Родители вежливо бормотали что-то в знак одобрения; впрочем, иные нежные матери выражали надежду, что дисциплина в этой группе не чересчур строгая и "ружья не слишком тяжелы для неокрепших рук". Директор с изысканной презрительной любезностью их успокаивал. В подобных случаях он неизменно цитировал волнующие, воистину бессмертные стихи Киплинга с их заключительной строкой: "Тогда, мой сын, ты будешь человек". Ведь это так важно – научиться убивать. В самом деле, не умея убивать, никак не станешь человеком, а тем более – джентльменом.
"Группе военного обучения построиться в двенадцать часов в гимнастическом зале на ученье. Те, кто освобожден от строевых занятий, идут в четырнадцатую комнату на урок географии к мистеру Гоббсу".
Джорджу даже думать было противно о военном обучении – он и сам толком не понимал почему, но ему не хотелось учиться убивать и не хотелось стать "бравым, мужественным парнем". Кроме того, его возмущала необходимость вечно ходить по струнке. С какой стати подчиняться приказаниям "бравых, мужественных ребят", которых ненавидишь и презираешь? Что ж, много лет спустя один весьма достойный и бравый парень (всю войну прослуживший в разведывательном управлении военного министерства в отделе цензуры) так и сказал о Джордже: "Чего не хватает Уинтерборну – это дисциплины. Дисциплины. Он чересчур своеволен и независим. Армия сделает его Человеком". Увы, армия сделала его трупом. Но опять же, как всем нам хорошо известно, за высокую привилегию называться истинно мужественным, бравым парнем не жаль заплатить любой ценой.

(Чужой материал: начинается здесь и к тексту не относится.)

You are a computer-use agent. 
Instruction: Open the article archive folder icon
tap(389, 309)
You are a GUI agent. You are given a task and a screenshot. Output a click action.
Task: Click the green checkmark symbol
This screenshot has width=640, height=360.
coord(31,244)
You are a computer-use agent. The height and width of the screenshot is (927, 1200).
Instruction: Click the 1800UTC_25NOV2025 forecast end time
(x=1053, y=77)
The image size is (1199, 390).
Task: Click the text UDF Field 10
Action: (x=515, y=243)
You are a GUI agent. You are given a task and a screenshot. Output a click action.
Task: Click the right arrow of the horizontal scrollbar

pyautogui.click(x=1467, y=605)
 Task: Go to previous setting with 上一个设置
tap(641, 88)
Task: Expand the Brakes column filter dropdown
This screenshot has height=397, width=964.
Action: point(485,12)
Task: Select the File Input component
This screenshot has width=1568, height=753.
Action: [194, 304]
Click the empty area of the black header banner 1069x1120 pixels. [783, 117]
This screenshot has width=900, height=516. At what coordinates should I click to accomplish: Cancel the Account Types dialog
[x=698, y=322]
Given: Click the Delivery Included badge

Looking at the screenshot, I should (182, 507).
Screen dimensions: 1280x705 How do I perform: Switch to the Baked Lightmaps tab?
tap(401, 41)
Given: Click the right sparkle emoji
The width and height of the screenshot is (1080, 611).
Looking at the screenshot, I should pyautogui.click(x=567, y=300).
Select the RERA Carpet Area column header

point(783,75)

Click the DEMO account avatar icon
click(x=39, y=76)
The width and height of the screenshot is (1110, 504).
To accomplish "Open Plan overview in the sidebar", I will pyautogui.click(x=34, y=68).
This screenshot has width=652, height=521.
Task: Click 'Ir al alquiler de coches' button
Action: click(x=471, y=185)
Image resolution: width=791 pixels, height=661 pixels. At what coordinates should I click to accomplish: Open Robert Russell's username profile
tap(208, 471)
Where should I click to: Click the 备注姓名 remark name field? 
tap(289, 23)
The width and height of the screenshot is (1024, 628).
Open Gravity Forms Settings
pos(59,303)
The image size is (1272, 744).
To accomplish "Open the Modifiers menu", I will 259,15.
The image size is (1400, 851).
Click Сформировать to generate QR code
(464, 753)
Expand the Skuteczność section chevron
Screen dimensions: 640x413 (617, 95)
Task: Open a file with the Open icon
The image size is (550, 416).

Итак, Джордж, чувствуя себя безмерно виноватым, но и с безмерным отвращением в душе, улизнул на урок географии, вместо того чтобы построиться с другими в гимнастическом зале, как подобало будущему бравому парню. Через десять минут на пороге класса появился староста, юнец с весьма добродетельной, хотя и прыщавой физиономией.
– Капитан Джеймс вам кланяется, сэр, а Уинтерборна тут нет?
И Джордж поплелся в гимнастический зал за старостой – парнем с невинной, хотя и прыщавой физиономией, но, уж конечно, бравым и мужественным; по дороге староста сказал ему:
– Делал бы, что велят, трус паршивый, так нет же, надо ему, чтоб его притаскивали с позором. И на что это тебе?
Джордж не ответил. В эту минуту в нем все словно закаменело, упрямство и ненависть переполняли его. На строевых занятиях он был так неуклюж и так вяло скучлив (хотя на него без конца весьма мужественно орали и топали ногами), что после нескольких попыток вымуштровать его старшина Браун рад был отправить его заниматься географией. Просто он стал ненавидяще упрям и приказаниям подчинялся с угрюмой, ненавидяще упрямой покорностью. Не то чтобы он вовсе не повиновался, – но и не повиновался по-настоящему, внутри него ничто не покорилось. Он оставался вяло безразличным, и с ним ничего нельзя было поделать.
В этот семестр он переписал в наказание множество страниц из учебника и лишился многих драгоценных субботних часов, когда можно бы рисовать и писать красками и думать о чем угодно. Но скрытую в нем жизненную силу окружающим сломить не удалось. Она отступала в новое укрытие, воздвигая перед ними новые стены угрюмой ненависти и упрямства, но она оставалась цела и невредима. Пусть это все Грех и Пакость – если так, что ж, значит, он будет грешник и пакостник. Но он не желал, как другие, к каждому слову прибавлять "дерьмо" и вести похабные разговоры и яростно брыкался и вырывался, когда какой-нибудь прыщавый староста с невинной физиономией пытался облапить его и приставать с нежностями. Он этого не выносил. Тут он становился уже не просто ненавидяще упрямым, на него нападало дикое, неистовое бешенство – после таких приступов его часами била дрожь, и он даже не мог удержать в руках перо. А посему старосты доложили старшим, что Уинтерборн "стал пакостником" и наносит вред своему здоровью, с ним "беседовали" классный наставник и сам директор колледжа – но остались бессильны перед этим ненавидяще упрямым молчанием и затаенным восторгом, росшим в душе мальчика оттого, что он – грешник и пакостник на свой лад, заодно с Китсом, Тёрнером и Шекспиром.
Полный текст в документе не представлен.